Regarding the personalisation principle – the overall intended tone of the message was conversational, although when using AI, the delivery reduced this impact to a formal monotonous one. The voice principle is marked at 0 due to this principle relating to the use of a human voice over a machine voice for narration. The embodiment principle also scored low due to the lips being out of sync with the voice; hands looking as if from a different ‘person’ to the face. Natural hand gestures would generally increase embodiment; however, these gestures seemed out of place and were distracting. The instructor’s face remained fixed and almost entirely still throughout.
This version certainly elicits what has been dubbed the “Uncanny Valley”:
“The phenomenon has implications for the field of robotics and artificial intelligence. Devices and online avatars that are made to help mimic the human touch may actually end up alienating people who are using such tools. “
Summary – AI Version 2
When using AI in the second version, signalling improved – this now matches the human video. Again, the same redundancy principle applies throughout due to reading outcomes from a slide. Multimedia use has been improved to include images from the human version of the video (although the anxious learning designer video clip remains). Images are appropriately spaced with text and images provided simultaneously where applicable. Although the voice quality sounds more human-like, it still lacks the authenticity of the human version, with the audio slightly out of sync with facial expressions. The image in this video is more human-like, with more facial expressions and hand gestures – although using AI is not a match for the human version. An onscreen video clip of the instructor’s face when narrating has been included alongside audio narration, graphics, and text on slides. This increases the cognitive load (Sweller), which Mayer’s principles seek to avoid.

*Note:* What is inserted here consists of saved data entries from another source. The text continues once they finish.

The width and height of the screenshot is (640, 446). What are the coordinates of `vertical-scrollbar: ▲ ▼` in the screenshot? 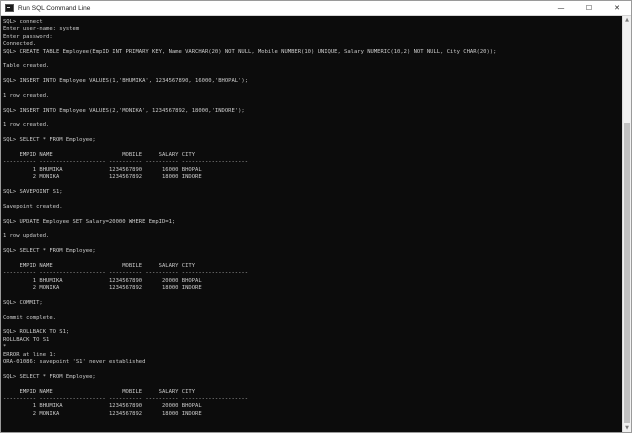 It's located at (626, 224).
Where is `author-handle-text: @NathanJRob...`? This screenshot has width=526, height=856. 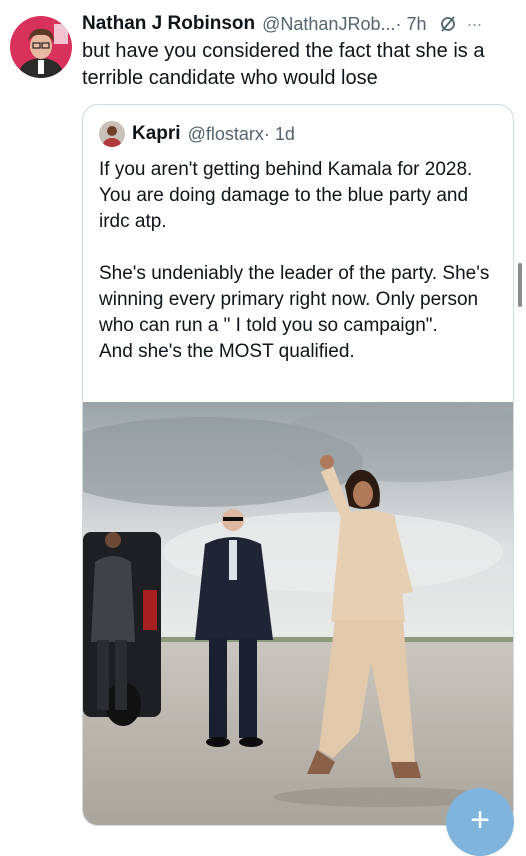 author-handle-text: @NathanJRob... is located at coordinates (328, 24).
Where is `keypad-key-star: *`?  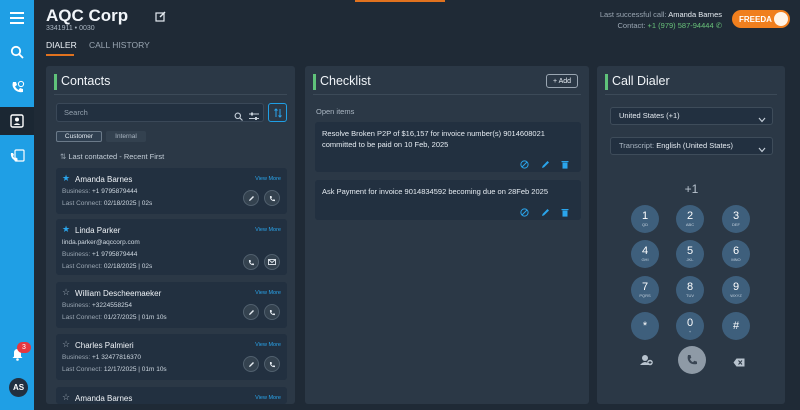
keypad-key-star: * is located at coordinates (645, 326).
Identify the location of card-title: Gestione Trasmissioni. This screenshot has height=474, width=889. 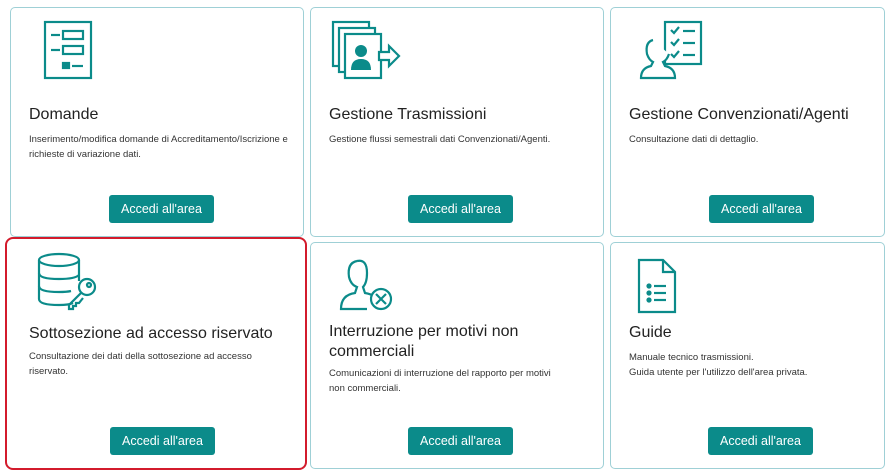
(408, 114).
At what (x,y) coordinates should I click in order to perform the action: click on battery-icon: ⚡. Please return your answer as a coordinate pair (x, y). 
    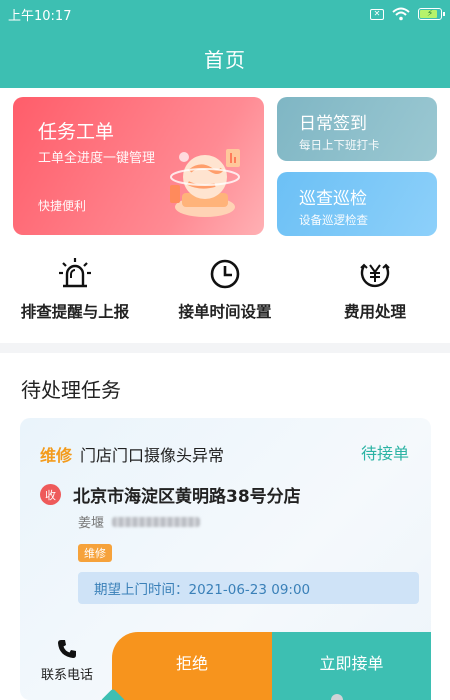
    Looking at the image, I should click on (432, 14).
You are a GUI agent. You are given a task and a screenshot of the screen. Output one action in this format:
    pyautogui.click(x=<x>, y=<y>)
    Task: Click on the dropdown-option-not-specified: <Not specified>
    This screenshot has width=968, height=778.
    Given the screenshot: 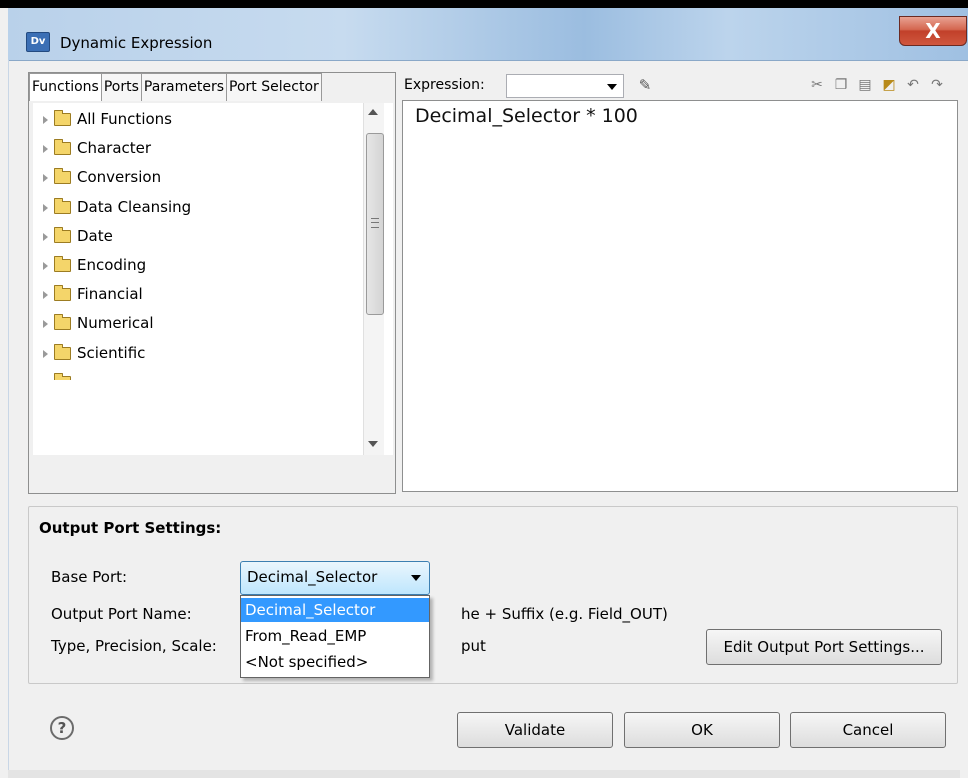 What is the action you would take?
    pyautogui.click(x=335, y=662)
    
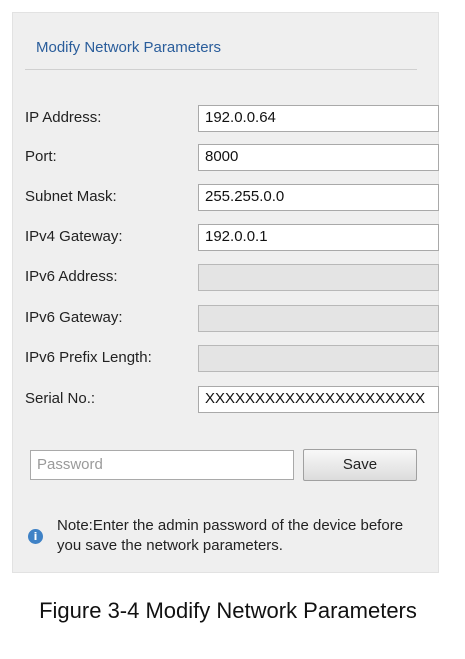 The height and width of the screenshot is (659, 465). What do you see at coordinates (72, 276) in the screenshot?
I see `ipv6-address-label: IPv6 Address:` at bounding box center [72, 276].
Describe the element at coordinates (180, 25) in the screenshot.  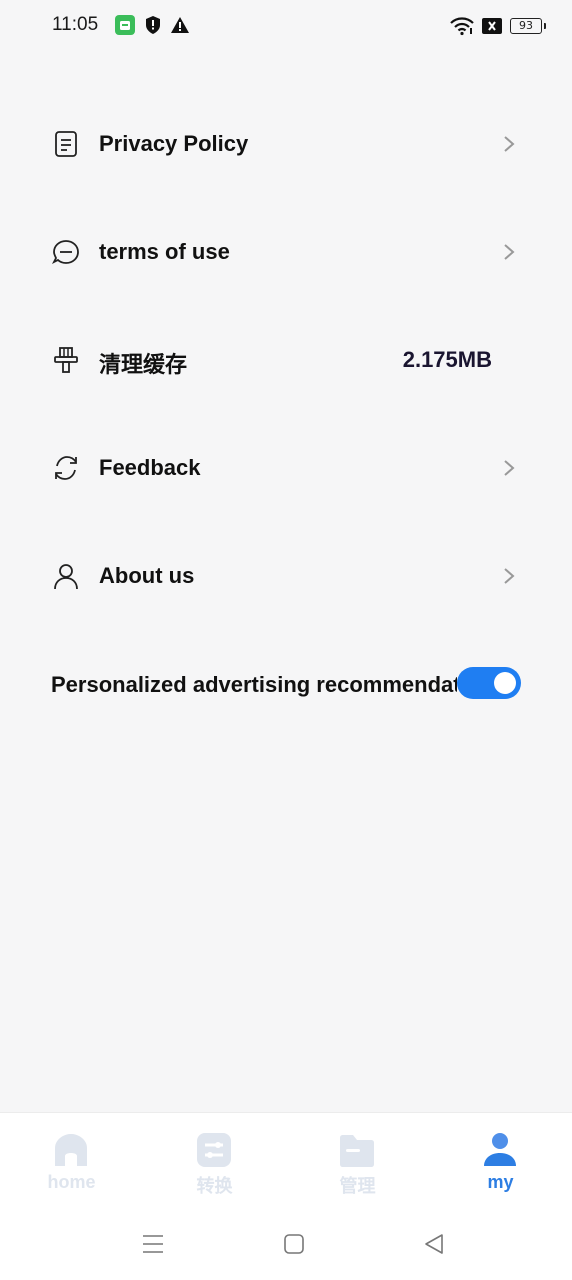
I see `warning-icon` at that location.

For Learning Designers, the key challenge is not whether using AI tools like Colossyan or ChatGPT, but when to use them based on the benefits and limitations they offer. Text-to-video features can speed up video creation, editing, and localisation, leading to faster feedback cycles and increased stakeholder satisfaction. Customized avatars can also eliminate scheduling conflicts and allow for diverse communication styles that manage DEI considerations effectively.
However, Colossyan is not the best fit for all situations, as its production quality may not match that of higher-end video productions. While AI avatars can help reduce video production costs and time, they do not solve the critical skills gap in deciding when and how to use video for educational purposes. For the Oppida team, the PRE and POST parts of video production require the most technical human skills, including deciding what to teach and how to write a compelling script.
Colossyan offers a way to provide media options to clients with lower budgets and allows for last-minute script changes. An introduction video made with Colossyan can also be edited with minimal costs and used more than once. We estimate that Colossyan could save anywhere between 30-80% of production costs.
Overall, the Oppida team is excited about using AI tools like Colossyan to enhance online learning and raise the bar in video production.